A developer guide for creating, importing, exporting, and modifying metadata fields via the Python SDK.
Notebook tutorial: data_row_metadata.ipynb
Metadata kinds
You can create custom metadata schema fields that will be accessible in your organization. The metadata schema name must be unique in your organization. This list of customer metadata schema kinds you can create are:
DataRowMetadataKind.string
DataRowMetadataKind.number
DataRowMetadataKind.datetime
DataRowMetadataKind.enum
Reserved fields
tag
split
captureDateTime
embedding
Construct metadata fields
To construct a metadata field you must provide the Schema ID for the field and the value that will be uploaded. You can do this in two ways:
- Option 1: Specify the metadata using the DataRowMetadataField object (comes with validation for metadata fields)
- Option 2: Specify the metadata fields in dictionary format without declaring the DataRowMetadataField objects
metadata_fields = []
## Construct a metadata field of string kind
tag_schema = metadata_ontology.get_by_name("tag")
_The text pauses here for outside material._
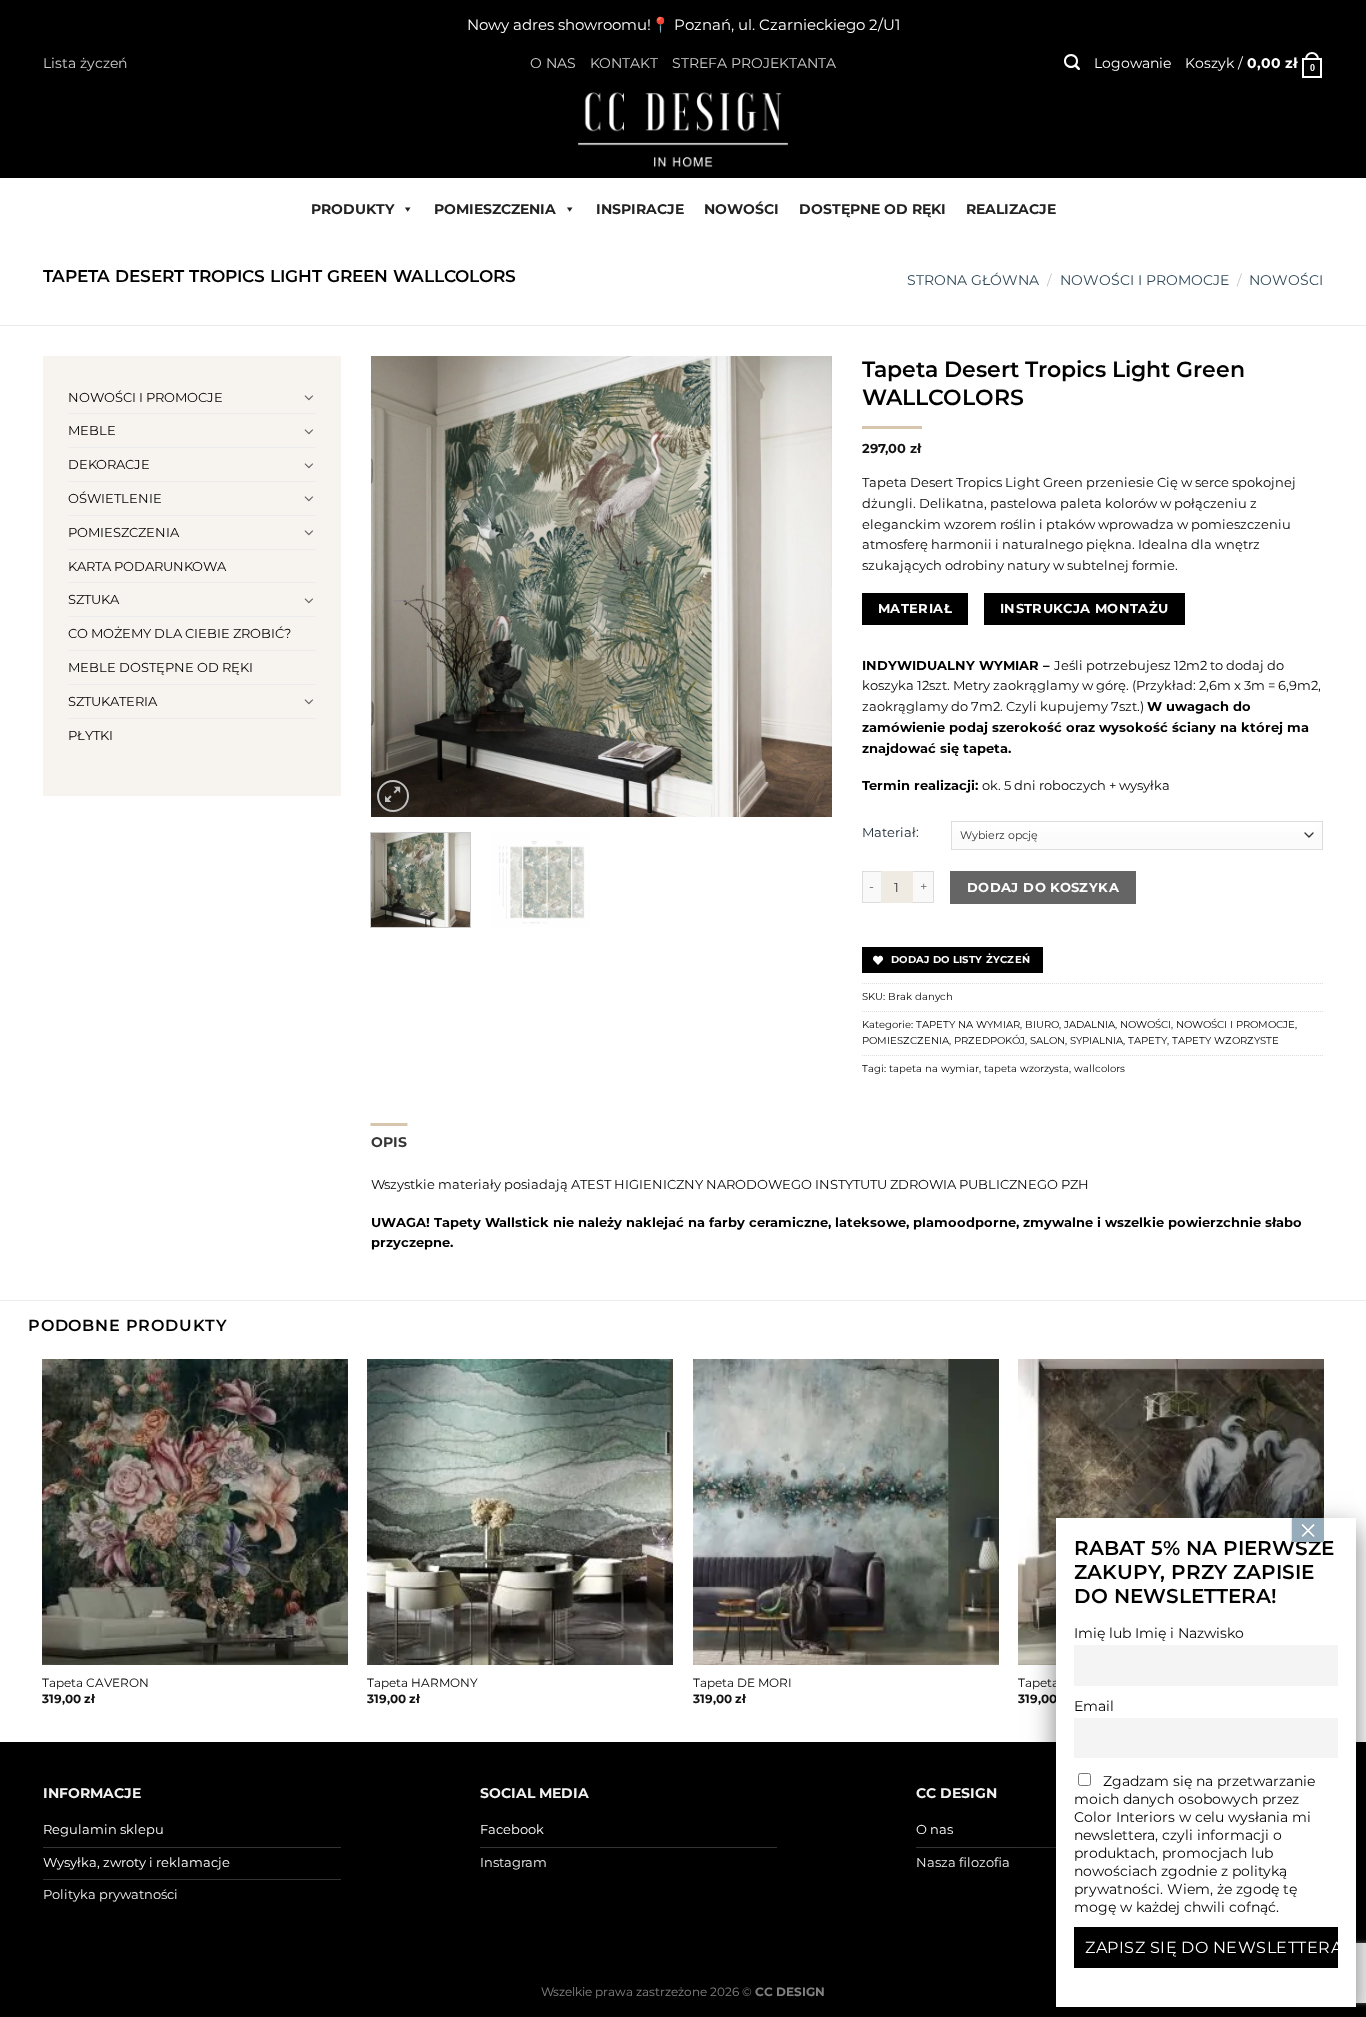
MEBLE (92, 430)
tag_metadata_field = DataRowMetadataField(
schema_id=tag_schema.uid, # specify the schema id
value="tag_string", # typed inputs
)
metadata_fields.append(tag_metadata_field)
# Construct an metadata field of datetime
datetime_schema = metadata_ontology.get_by_name("captureDateTime")
capture_datetime_field = DataRowMetadataField(
name=datetime_schema.name, # specify the schema id
value=datetime.datetime.utcnow(), # typed inputs
)
metadata_fields.append(capture_datetime_field)
# # Construct a metadata field of Enums options. You can import multiple options.
test_schema = metadata_ontology.get_by_name("split")["test"]
test_schema_field = DataRowMetadataField(
schema_id=test_schema.parent, # specify the schema id
value=test_schema.uid, # typed inputs
)
metadata_fields.append(test_schema_field)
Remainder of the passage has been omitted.